As I mentioned: culturally, in Kuala Lumpur, business and social life are very much the same thing. I know many expats and modern immigrants who have adopted this lifestyle, either knowingly or unknowingly. This means that everyone you meet who has been here over a year is likely to value you for how much use you can be to them, whether through your job, knowledge, skills or social connections, rather than how much they like spending time with you as a person. If that is also how you operate then great: you will love it here. If, on the other hand you enjoy having a few friends who do not seek to spend time with you for the purpose of keeping you on hand if ever you can help them with something then you will find it tough to connect with people and make proper friends. 

I, sadly, fall into the latter category of people and find that, after 3 three years, I have only met one person that I have been able to make a true friend out of. This makes things rather lonely whether you are single or here with your other half/family. My fifth social tip is therefore: be proactive about meeting all sorts of new people early on but be wary of their motivations.

It is very hard to meet people outside of work here unless you really go out and try to find them. It probably has something to do with the fact that the cultural scene in this town is nowhere near as active as so many other big cities. You have to go out and find it. So how can you meet all these people? Thankfully there is the internet. My sixth social tip is this: think about your interests and join meetup groups, activity clubs (golfing clubs do not count as they are work related) and small creative/cultural affairs.

If sports and/or fitness are your thing, join a dance class, a social club or a meetup group (meetup.com) rather than a gym. There is a British originated thing here called hashing. It is a social form of hiking: they set a trail and you have to follow it, it usually takes place in one of the remaining bits of jungle dotted around in between patches of skyscrapers. Some trails are tough, others are easy (depending the the hash club's standard). Sometimes the trail is broken on purpose and the hashers have to work as a team to find where it picks up again without loosing anyone. The hash always ends with beers and food as well as a few hash club social traditions (worth discovering). That is a great way to meet people and actual potential friends.

If you are more creatively inclined there are things like art jams (show up, pay a fee...RM30 to RM200 depending on the place, sit down and paint something on a canvas alongside other creatively minded people), open mic sessions, live music bars (the Bee in Publika and Jaya One being one of the best).

If you like mind and body healing or the likes, there are many meetups (meetup.com) related to this. You can also find meetups for board games, books and poetry, philosophy, languages, food, etc....

If you are fortunate enough to be a high pay grade type expat then subscribe a membership to a place like the Bukit Kiara club (great for putting kids in a horse riding class or other extra curricular activities.

Of course if you have kids you will meet other parents quite easily, however, the exclusively expat social world is also very business centered and may, at times, feel even smaller than the town's social world (and remember that was already quite small). Again, that is great if that is your preferred lifestyle and social environment but don't say I didn't warn you when you find that you cannot make a single movement without everyone of your acquaintance being aware of it.

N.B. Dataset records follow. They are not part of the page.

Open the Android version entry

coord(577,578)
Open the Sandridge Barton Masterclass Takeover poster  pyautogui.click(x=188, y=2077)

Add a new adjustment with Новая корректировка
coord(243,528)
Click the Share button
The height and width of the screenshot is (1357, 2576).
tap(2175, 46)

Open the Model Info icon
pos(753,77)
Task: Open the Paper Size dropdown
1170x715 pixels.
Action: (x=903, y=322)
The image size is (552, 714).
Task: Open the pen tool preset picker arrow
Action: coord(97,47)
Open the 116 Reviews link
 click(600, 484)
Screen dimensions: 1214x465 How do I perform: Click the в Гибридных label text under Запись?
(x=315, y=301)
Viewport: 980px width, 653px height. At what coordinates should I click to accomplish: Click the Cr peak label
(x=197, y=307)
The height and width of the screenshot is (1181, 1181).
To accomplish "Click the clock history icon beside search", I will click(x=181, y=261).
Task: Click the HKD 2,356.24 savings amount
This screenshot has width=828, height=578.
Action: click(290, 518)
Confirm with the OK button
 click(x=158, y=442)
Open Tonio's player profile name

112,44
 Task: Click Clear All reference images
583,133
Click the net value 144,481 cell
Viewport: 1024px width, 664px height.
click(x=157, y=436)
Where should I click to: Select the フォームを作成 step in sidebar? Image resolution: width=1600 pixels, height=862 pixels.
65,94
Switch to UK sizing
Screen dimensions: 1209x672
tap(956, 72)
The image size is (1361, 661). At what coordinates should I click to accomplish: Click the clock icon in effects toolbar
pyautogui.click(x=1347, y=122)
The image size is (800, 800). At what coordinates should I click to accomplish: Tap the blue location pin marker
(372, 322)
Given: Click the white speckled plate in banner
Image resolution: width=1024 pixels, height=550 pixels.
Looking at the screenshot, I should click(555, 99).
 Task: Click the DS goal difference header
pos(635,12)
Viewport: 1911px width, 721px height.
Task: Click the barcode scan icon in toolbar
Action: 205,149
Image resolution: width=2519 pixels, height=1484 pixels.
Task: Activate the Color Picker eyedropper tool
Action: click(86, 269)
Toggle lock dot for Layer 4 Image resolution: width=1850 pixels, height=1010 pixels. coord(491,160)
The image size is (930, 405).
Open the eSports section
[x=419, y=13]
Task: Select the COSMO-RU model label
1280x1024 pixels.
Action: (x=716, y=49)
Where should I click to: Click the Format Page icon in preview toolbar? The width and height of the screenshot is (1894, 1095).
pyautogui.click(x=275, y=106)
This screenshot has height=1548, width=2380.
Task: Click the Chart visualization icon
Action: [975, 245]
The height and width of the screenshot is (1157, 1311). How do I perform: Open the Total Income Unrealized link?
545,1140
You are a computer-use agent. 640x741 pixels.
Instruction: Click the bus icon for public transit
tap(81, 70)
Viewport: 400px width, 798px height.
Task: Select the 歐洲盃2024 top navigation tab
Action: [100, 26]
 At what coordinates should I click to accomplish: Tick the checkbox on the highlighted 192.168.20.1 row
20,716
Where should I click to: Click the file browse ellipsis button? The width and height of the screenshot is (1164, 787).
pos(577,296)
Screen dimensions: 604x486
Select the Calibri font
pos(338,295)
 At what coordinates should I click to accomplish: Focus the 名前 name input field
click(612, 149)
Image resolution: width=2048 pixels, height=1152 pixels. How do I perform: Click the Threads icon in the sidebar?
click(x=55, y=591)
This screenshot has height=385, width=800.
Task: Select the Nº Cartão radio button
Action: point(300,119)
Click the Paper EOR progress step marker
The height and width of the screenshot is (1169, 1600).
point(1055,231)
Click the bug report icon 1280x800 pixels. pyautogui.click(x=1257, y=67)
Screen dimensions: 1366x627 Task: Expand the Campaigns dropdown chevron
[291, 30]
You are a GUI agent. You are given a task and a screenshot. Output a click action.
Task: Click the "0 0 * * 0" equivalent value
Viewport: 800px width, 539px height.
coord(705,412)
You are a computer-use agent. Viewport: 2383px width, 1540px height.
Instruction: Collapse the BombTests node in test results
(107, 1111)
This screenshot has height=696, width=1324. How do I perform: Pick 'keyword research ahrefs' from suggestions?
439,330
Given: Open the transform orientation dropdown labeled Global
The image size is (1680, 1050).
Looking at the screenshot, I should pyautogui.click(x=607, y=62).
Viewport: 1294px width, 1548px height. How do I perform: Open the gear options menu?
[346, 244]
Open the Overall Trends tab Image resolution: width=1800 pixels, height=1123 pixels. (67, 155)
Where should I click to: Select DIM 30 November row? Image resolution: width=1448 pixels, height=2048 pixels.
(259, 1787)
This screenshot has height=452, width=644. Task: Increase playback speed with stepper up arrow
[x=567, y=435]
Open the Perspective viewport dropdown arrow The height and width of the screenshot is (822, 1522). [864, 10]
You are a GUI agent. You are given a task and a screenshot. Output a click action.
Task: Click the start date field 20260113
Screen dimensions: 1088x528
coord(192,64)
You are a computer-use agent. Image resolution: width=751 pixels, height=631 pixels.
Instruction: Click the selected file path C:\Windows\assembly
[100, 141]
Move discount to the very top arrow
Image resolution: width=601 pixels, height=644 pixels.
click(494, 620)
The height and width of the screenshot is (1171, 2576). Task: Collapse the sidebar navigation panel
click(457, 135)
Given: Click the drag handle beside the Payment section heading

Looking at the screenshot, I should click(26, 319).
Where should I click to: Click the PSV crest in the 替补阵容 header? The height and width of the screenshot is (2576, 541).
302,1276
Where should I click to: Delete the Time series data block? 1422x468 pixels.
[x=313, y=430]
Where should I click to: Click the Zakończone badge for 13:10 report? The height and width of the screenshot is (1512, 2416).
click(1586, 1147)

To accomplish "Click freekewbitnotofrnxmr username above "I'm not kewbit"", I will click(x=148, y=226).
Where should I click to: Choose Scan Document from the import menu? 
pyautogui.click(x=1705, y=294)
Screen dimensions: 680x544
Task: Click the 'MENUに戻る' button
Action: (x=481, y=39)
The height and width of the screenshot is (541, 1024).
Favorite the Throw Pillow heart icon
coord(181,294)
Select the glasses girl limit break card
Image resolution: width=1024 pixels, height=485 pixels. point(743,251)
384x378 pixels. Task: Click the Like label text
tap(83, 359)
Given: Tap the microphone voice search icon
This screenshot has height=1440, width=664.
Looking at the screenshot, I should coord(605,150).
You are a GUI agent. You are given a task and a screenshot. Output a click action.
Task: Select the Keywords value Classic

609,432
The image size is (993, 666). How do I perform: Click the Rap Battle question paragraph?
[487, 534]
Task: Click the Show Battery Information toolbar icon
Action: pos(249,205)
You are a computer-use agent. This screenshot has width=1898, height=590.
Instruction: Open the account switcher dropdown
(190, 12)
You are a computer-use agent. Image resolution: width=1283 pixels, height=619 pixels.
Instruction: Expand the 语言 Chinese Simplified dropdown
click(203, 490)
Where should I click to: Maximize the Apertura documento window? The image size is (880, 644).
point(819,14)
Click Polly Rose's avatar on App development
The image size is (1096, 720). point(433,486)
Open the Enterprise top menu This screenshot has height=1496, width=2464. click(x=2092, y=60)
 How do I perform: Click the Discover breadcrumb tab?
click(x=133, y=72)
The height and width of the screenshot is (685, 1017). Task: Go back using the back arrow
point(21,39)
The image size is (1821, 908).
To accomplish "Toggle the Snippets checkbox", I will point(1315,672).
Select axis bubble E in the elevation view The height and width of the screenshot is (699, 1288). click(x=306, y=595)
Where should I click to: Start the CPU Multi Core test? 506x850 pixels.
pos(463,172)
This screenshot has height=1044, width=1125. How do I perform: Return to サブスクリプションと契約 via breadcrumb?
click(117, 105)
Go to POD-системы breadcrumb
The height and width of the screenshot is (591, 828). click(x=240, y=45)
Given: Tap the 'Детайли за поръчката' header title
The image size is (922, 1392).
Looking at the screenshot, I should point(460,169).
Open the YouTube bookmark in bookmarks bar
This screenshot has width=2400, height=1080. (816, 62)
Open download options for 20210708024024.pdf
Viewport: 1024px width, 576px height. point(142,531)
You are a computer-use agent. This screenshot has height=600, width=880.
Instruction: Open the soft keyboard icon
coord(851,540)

My mistake was not being proactive enough with those non work/kids' school focused options, now that I am making an effort to go out and try some of them, I have finally made some acquaintances who are not trying to sell me anything or to use me for any future benefit at all. Although those do still lurk around everywhere I go.

This is by no means an exhaustive account of what you may expect here and, although I have tried to make it as objective as possible, may not be all that unbiased. I do think that a few of the things I have mentioned are things which do hold true for everyone despite the fact that some may never have noticed them as I had not for quite a long time.